The show has one big problem, at least as an introduction to those unfamiliar with this play: it's hard to follow what's going on or to hear the words clearly. Ms. LeCompte's use of her disciplined corps of actors and an assortment of technical tools, beautifully set off by Jim Clayburgh's protean metal grid of a set, is often inspired in the way it embroiders on the text and matches its sense.

But if you don't know what's being matched, you're in a limbo beyond the creators' intentions. Curiously, this hasn't been the case with Wooster Group productions that have taken far greater license with their source material. (Its version of a similar O'Neill work, ''The Emperor Jones,'' done as a hybrid of Kabuki and blackface, was exhilaratingly clear.) This may be a casualty of adjusting to a larger space. It may also account for the feeling that the company's well-known hypnotic flow is diluted here.

''Ape'' still provides particular experiential pleasures unmatched on any other New York stage. You're best advised, though, to approach it as you would an opera by boning up on the libretto beforehand.

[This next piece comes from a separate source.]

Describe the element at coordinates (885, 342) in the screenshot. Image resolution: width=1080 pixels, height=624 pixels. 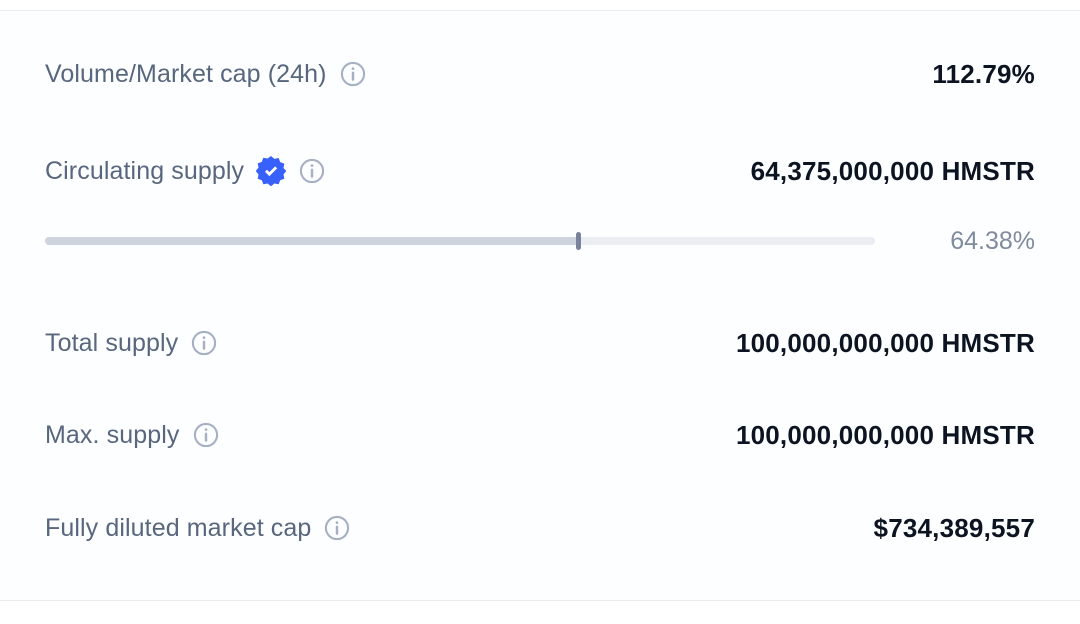
I see `total-supply-value: 100,000,000,000 HMSTR` at that location.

Indeed, this post-modernist take on a modernist period piece has its operatic qualities. Ms. LeCompte is especially sensitive to the cadences of speech and the counterpoint of different voices, distorted and dislocated by technology. And led by Mr. Dafoe, who was a Woosterite before he became a movie star, the cast often achieves a heady symphonic quality. That they are frequently reduced to the status of musical instruments is not out of keeping with the tone of the play.

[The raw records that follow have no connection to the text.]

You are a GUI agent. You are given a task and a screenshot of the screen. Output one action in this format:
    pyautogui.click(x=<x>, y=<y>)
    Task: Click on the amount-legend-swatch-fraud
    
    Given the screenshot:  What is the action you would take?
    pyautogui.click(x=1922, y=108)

''Ape'' has here been conceived as a sort of boxing match between one man, the animalistic Yank, and the universe. The television screens that dot the stage show black-and-white film of a prizefight, and the play's eight scenes are punctuated with the sound of a gong. As Yank goes from proletarian assurance (as a stoker, he is, he believes, the very soul of the age of the machine) to an increasingly frenzied bewilderment, he looks ever more bloodied and beaten.

Throughout all this, Mr. Dafoe is a vitally unsettling presence. With his face blackened, as if by coal dust, his eyes glint fiercely in contrast, and when his tongue protrudes to flick his lips like a salamander, it's a visual assault. Delivering his long monologues at a rapid, mechanical clip that suggests a meeting of gangster rap and vaudeville spiel, he's both pathetically human and dehumanized, confined by his own mechanistic rhythms.

Those rhythms are echoed and interrupted throughout the evening. The singsong cadences of the stokers are contrasted with the hauntingly dissonant jazz music by John Lurie. The sway of the moving ship, balletically evoked by the ensemble, is broken in one exquisite and painterly scene when the stokers bathe while wreathed in steam.

Yet for all the production's consistency of vision, it ultimately feels like less than the sum of its parts. And nothing else in the show quite reaches the level of that early fatal encounter between Mildred, the bored dilettante, who decides it might be fun to see what things are like below the decks, and Yank, whose life is destroyed when he is forced to see himself through that woman's appalled eyes.

Ms. Valk, who was terrific in the title role (yes, the title role) of the company's ''Emperor Jones,'' brings an appetizing splash of burlesque intensity to the show's monochromatic canvas. Her face made up to suggest a silent-movie siren (an impression she matches with her quaintly melodramatic gestures), she minces (and on those giant feet) into Yank's world like a debutante from hell.

''Be as artificial as you are, I advise,'' Mildred's aunt (the invaluable Peyton Smith) tells her. ''There's a sort of sincerity in that, you know.'' This is the kind of advice the Wooster Group knows just what to do with.